What would the boiling point be of 300 ml with 40 g CuCl2 dissolved in it?
To determine the boiling point of a solution, we need to consider the nature of the solute and solvent. In this case, the solute is CuCl2 (copper chloride), and the solvent is water.
To calculate the boiling point elevation, we can use the equation:
ΔTb = Kb * m
Where:
ΔTb = boiling point elevation
Kb = molal boiling point elevation constant (dependent on the solvent)
m = molality of the solution (moles of solute divided by mass of the solvent in kg)
First, we need to calculate the molality (m) of the solution:
m = moles of solute / mass of the solvent in kg
The molar mass of CuCl2 is 63.55 g/mol (atomic mass of copper = 63.55 g/mol, and two chlorine atoms at 35.45 g/mol each).

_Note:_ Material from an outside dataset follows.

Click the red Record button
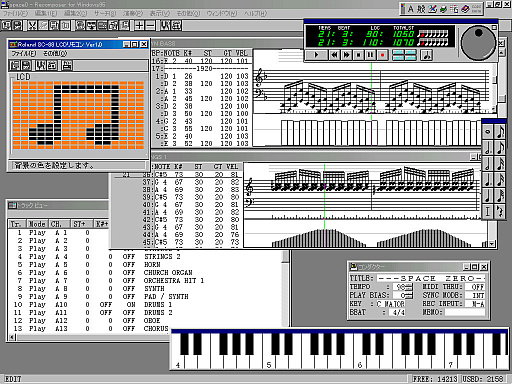Screen dimensions: 512x384 tap(382, 55)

moles of CuCl2 = mass of CuCl2 / molar mass of CuCl2
= 40 g / 63.55 g/mol
≈ 0.630 mol
Now, we need the mass of the solvent. Since we have 300 ml (or 300 g) of solution, and the mass of the solute is 40 g, the mass of the solvent is:
mass of solvent = total mass - mass of solute
= 300 g - 40 g
= 260 g
Converting the mass of the solvent to kg:
mass of solvent in kg = 260 g / 1000
= 0.26 kg
Substituting the values into the equation:
ΔTb = Kb * m
We need the Kb value for water. The Kb value for water is 0.512 ºC/m.
ΔTb = 0.512 ºC/m * (0.630 mol / 0.26 kg)
Calculating:
ΔTb = 0.512 ºC/m * 2.423 mol/kg
ΔTb ≈ 1.24 ºC
The boiling point elevation of the solution is approximately 1.24 ºC.
To find the boiling point of the solution, we add the boiling point elevation to the boiling point of the pure solvent. The boiling point of water is approximately 100 ºC.
Boiling point of the solution = boiling point of the solvent + boiling point elevation
= 100 ºC + 1.24 ºC
≈ 101.24 ºC
Therefore, the boiling point of the 300 ml solution with 40 g of CuCl2 dissolved in it would be approximately 101.24 ºC.